Records from a data collection:
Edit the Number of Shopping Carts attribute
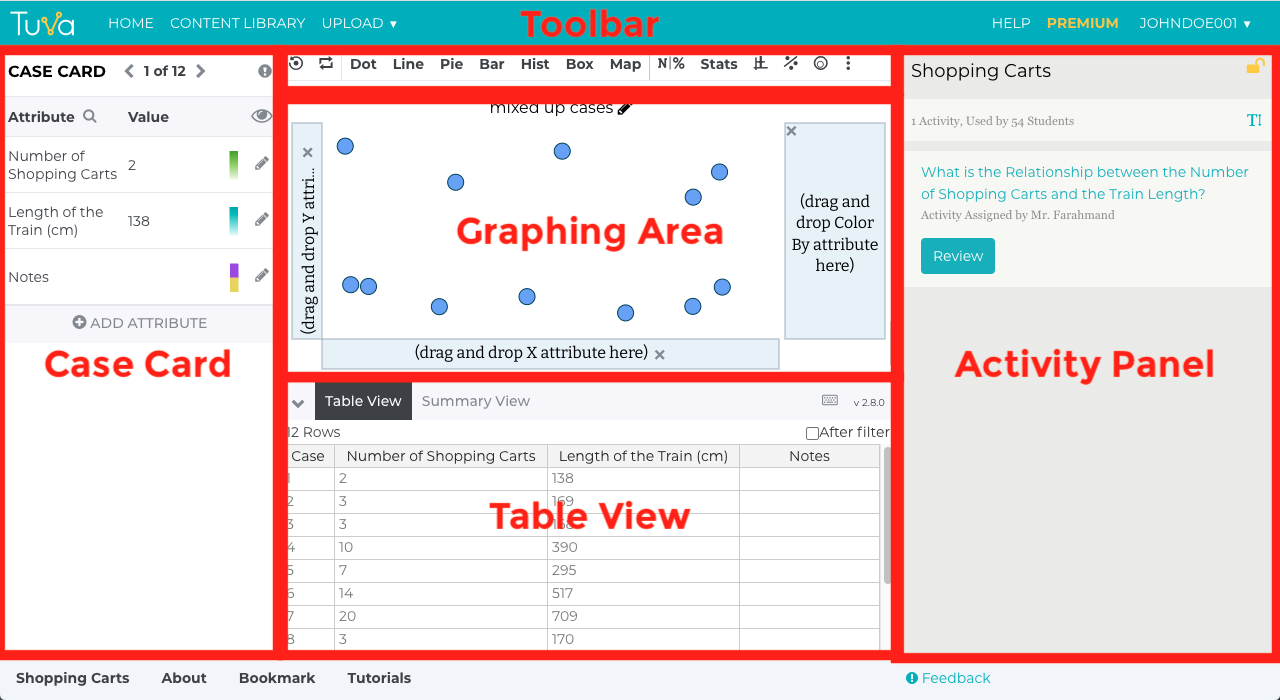The image size is (1280, 700). point(262,164)
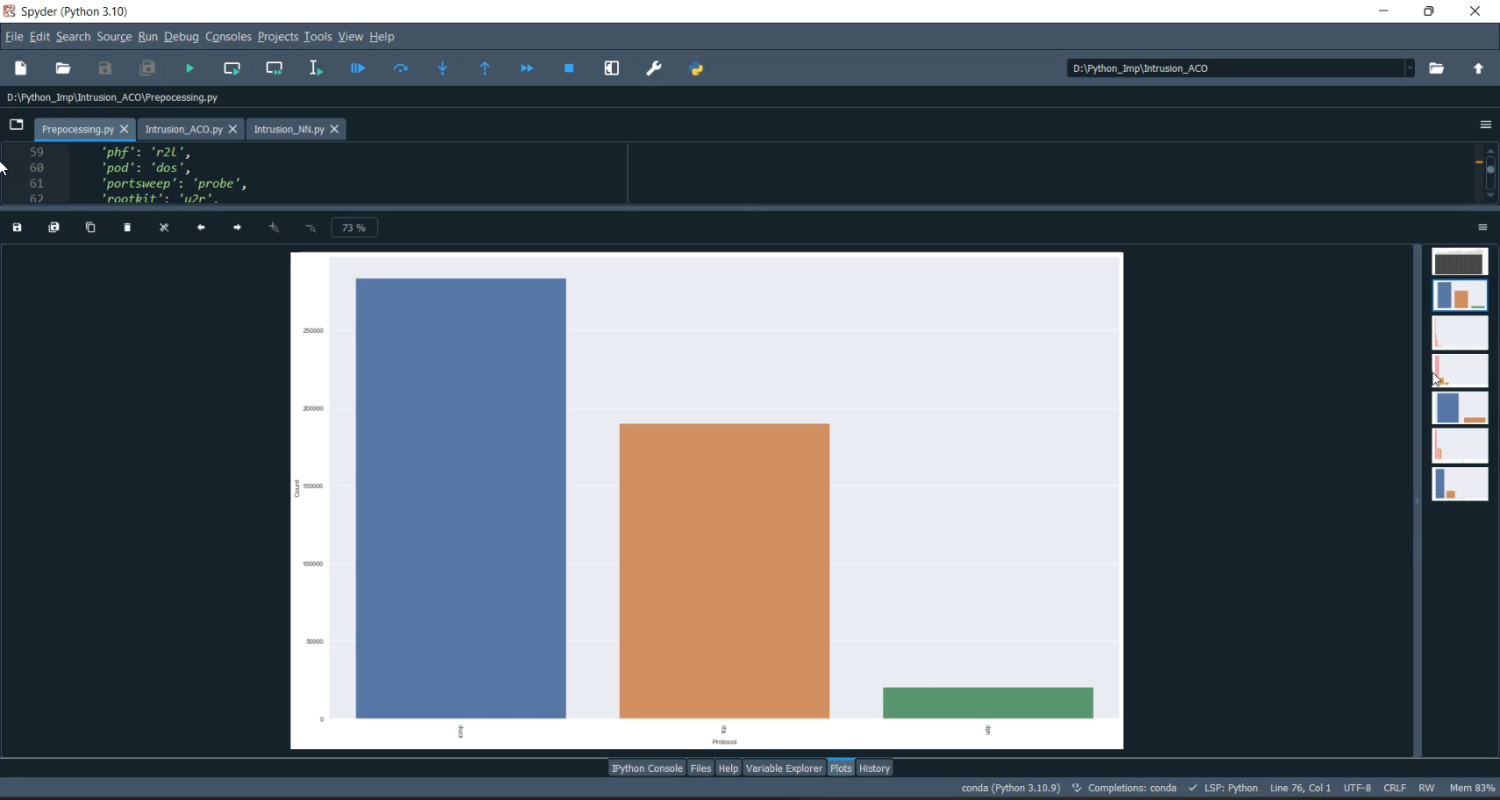Delete current plot with the trash icon

(128, 228)
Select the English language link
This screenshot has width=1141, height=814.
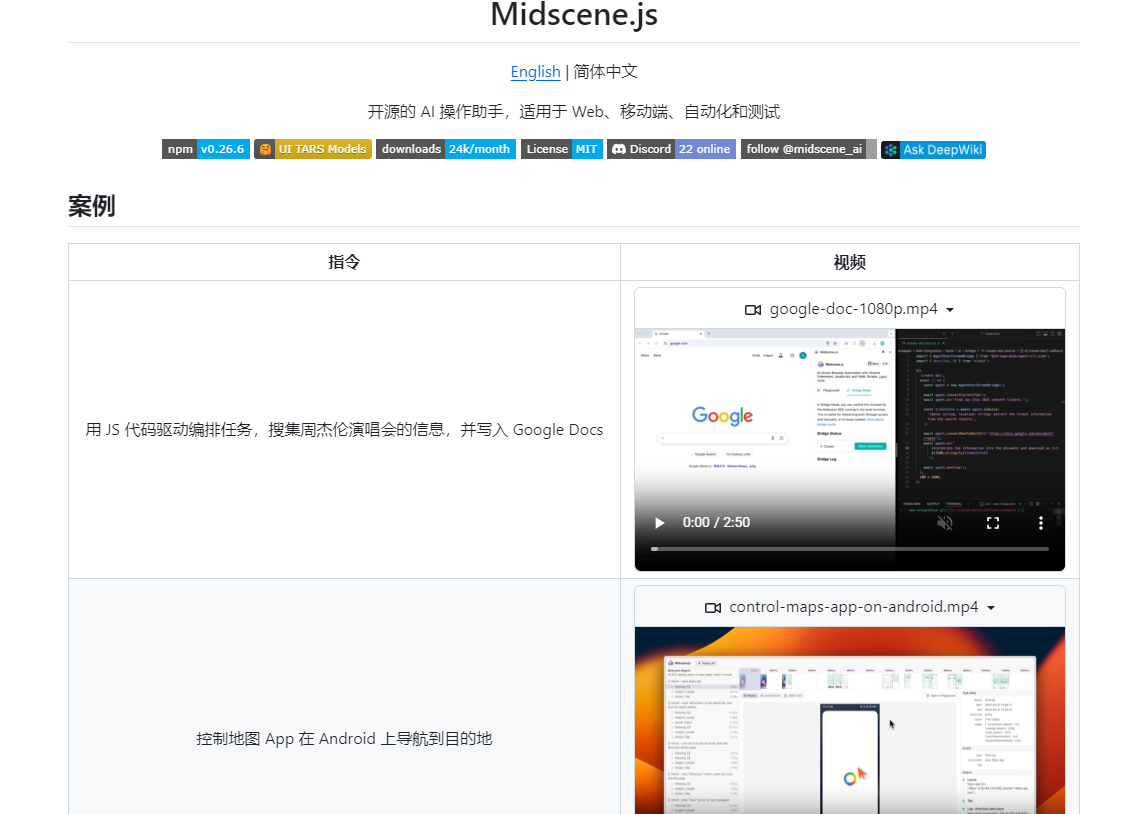point(535,71)
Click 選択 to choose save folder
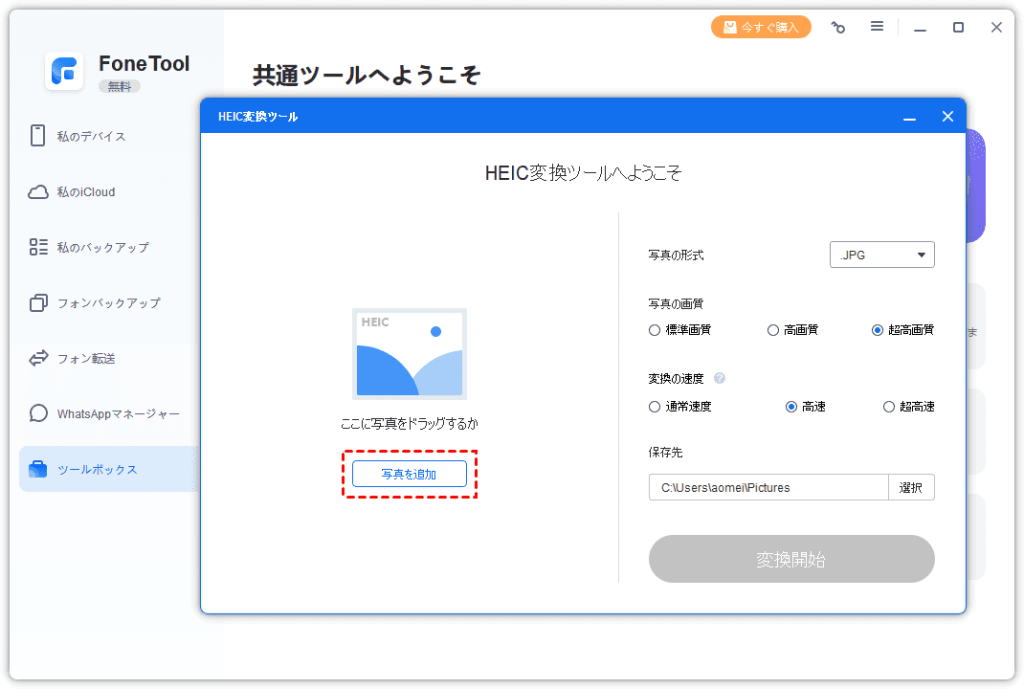The width and height of the screenshot is (1024, 689). click(x=910, y=488)
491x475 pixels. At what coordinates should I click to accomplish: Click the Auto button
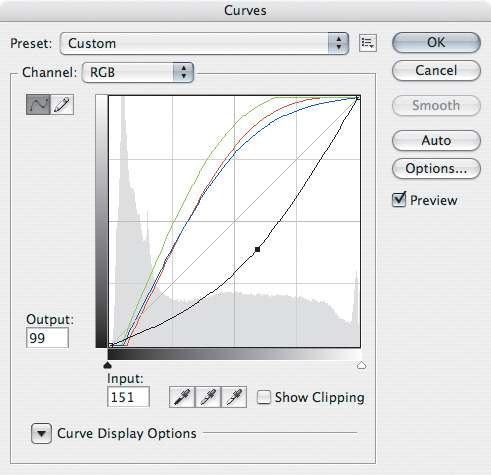pyautogui.click(x=436, y=141)
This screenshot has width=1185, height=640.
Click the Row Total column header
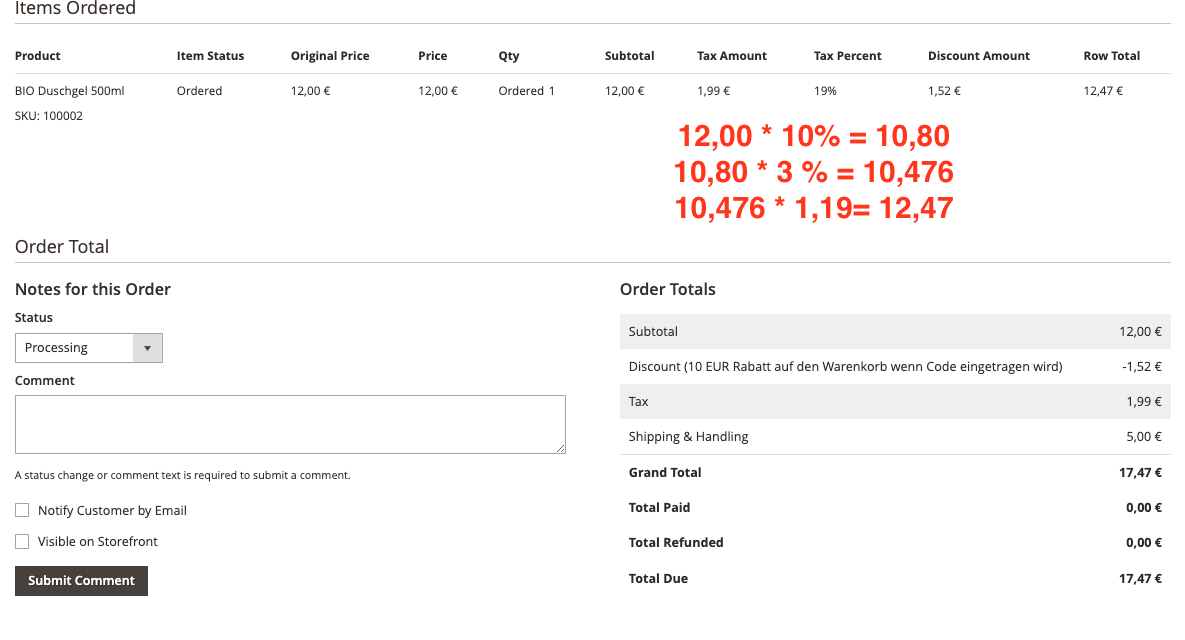[x=1111, y=56]
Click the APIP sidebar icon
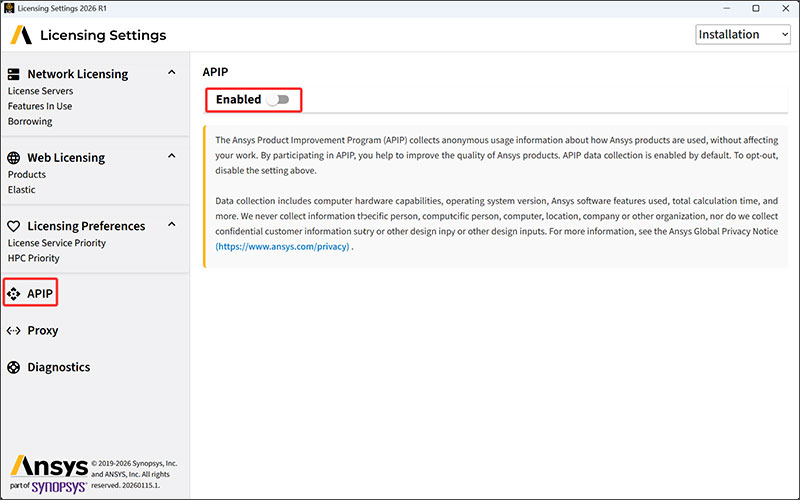This screenshot has width=800, height=500. pos(14,294)
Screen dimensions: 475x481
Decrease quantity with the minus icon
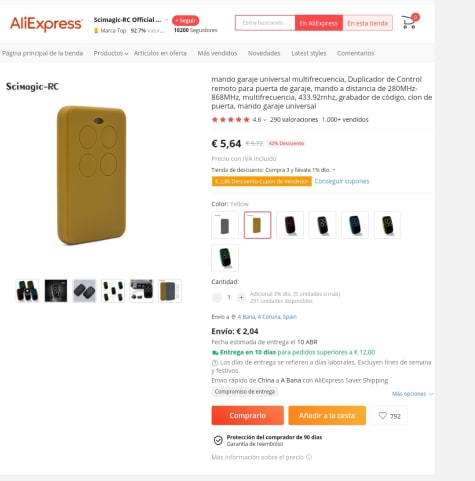coord(216,297)
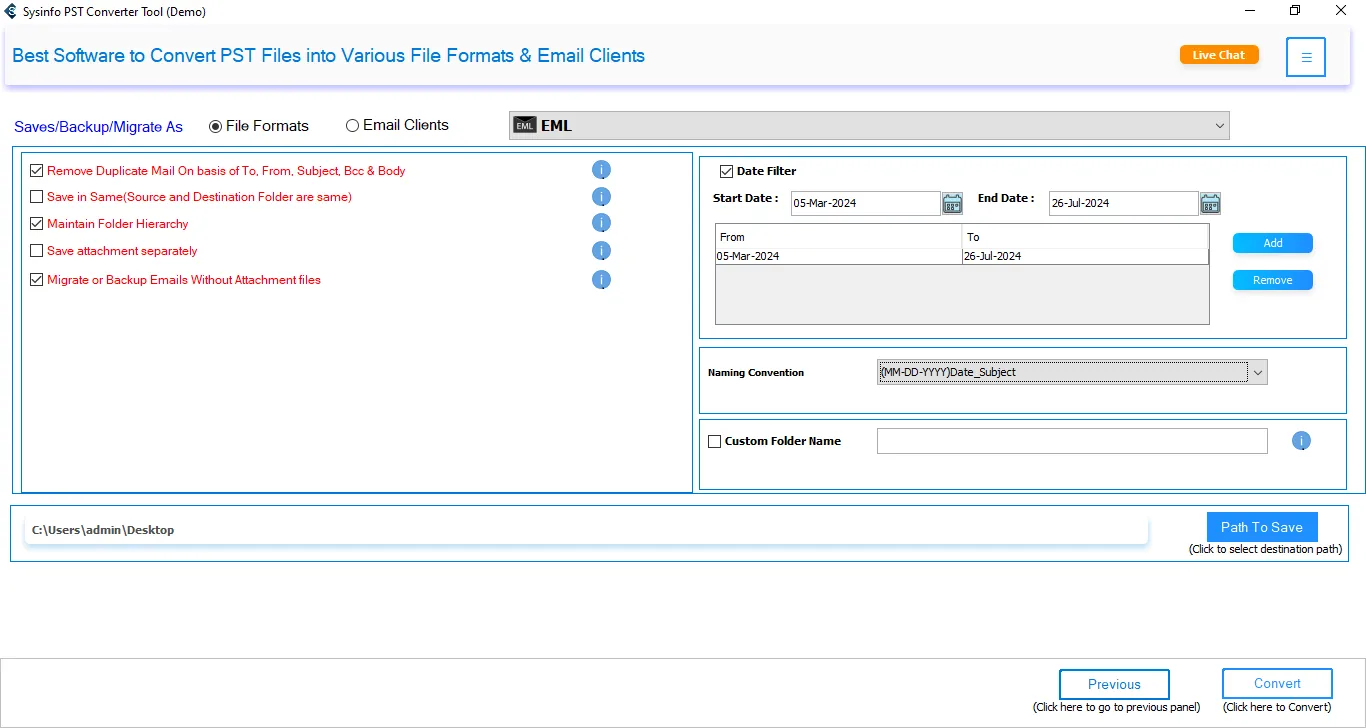Viewport: 1366px width, 728px height.
Task: Click the Path To Save button
Action: 1261,527
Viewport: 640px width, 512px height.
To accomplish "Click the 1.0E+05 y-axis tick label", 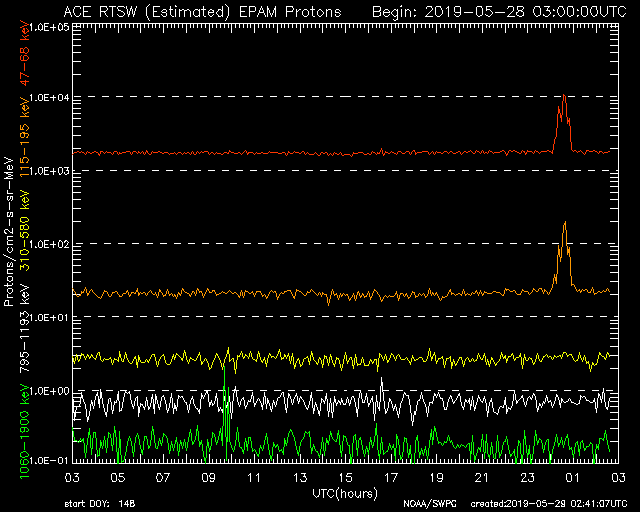I will 47,26.
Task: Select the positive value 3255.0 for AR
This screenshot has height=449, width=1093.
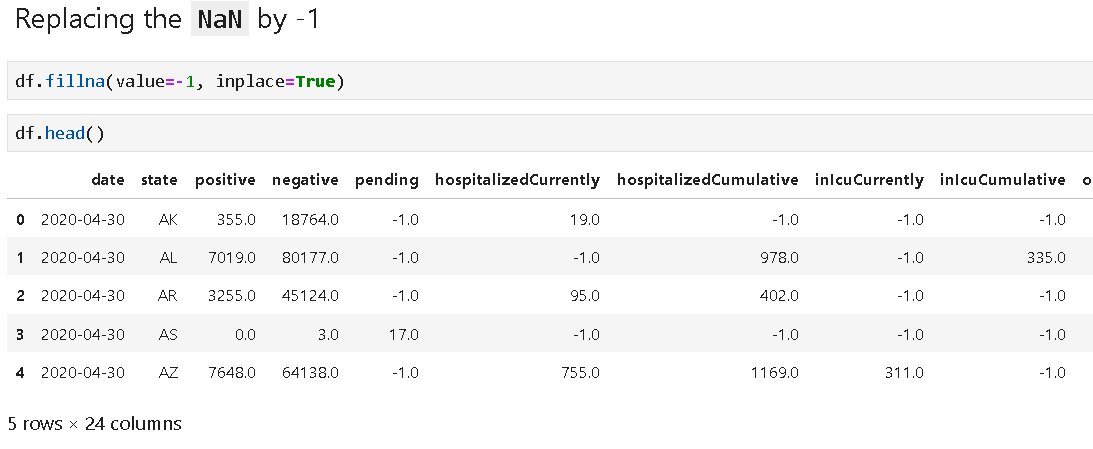Action: (x=234, y=296)
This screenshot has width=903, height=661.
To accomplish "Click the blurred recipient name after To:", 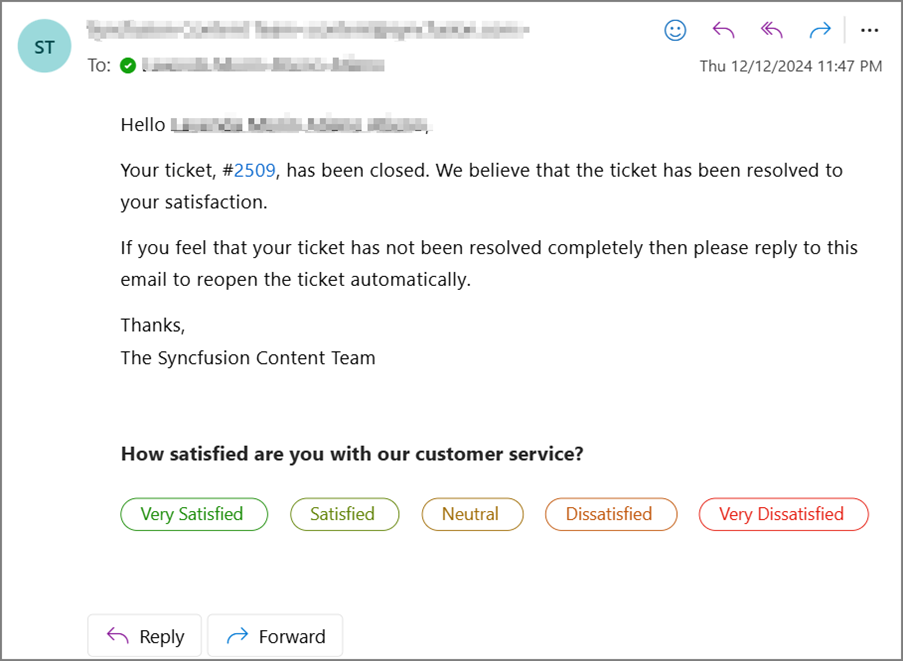I will point(263,65).
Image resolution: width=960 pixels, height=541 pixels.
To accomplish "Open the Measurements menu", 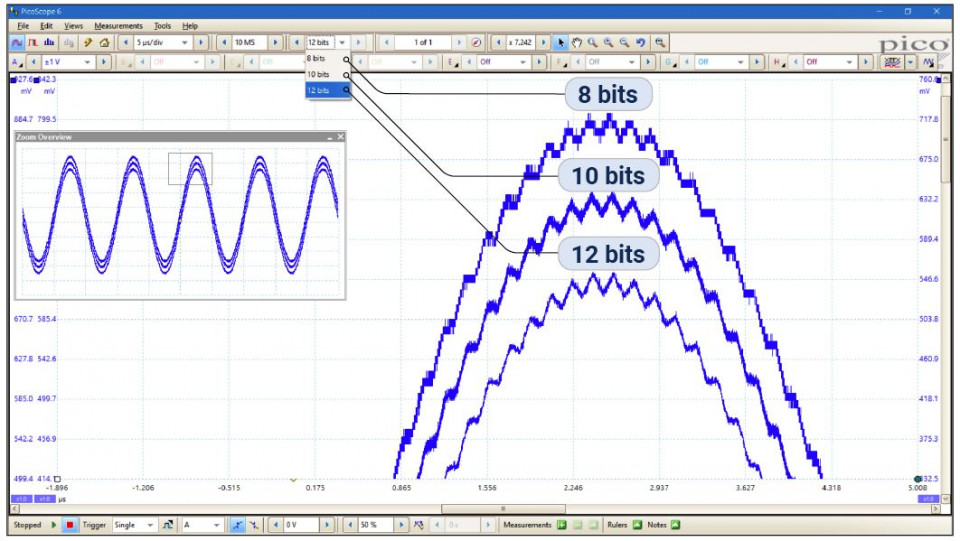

What to work on: Indicate how many lines in the records above include the word "Select", giving no other content.

Your response: 2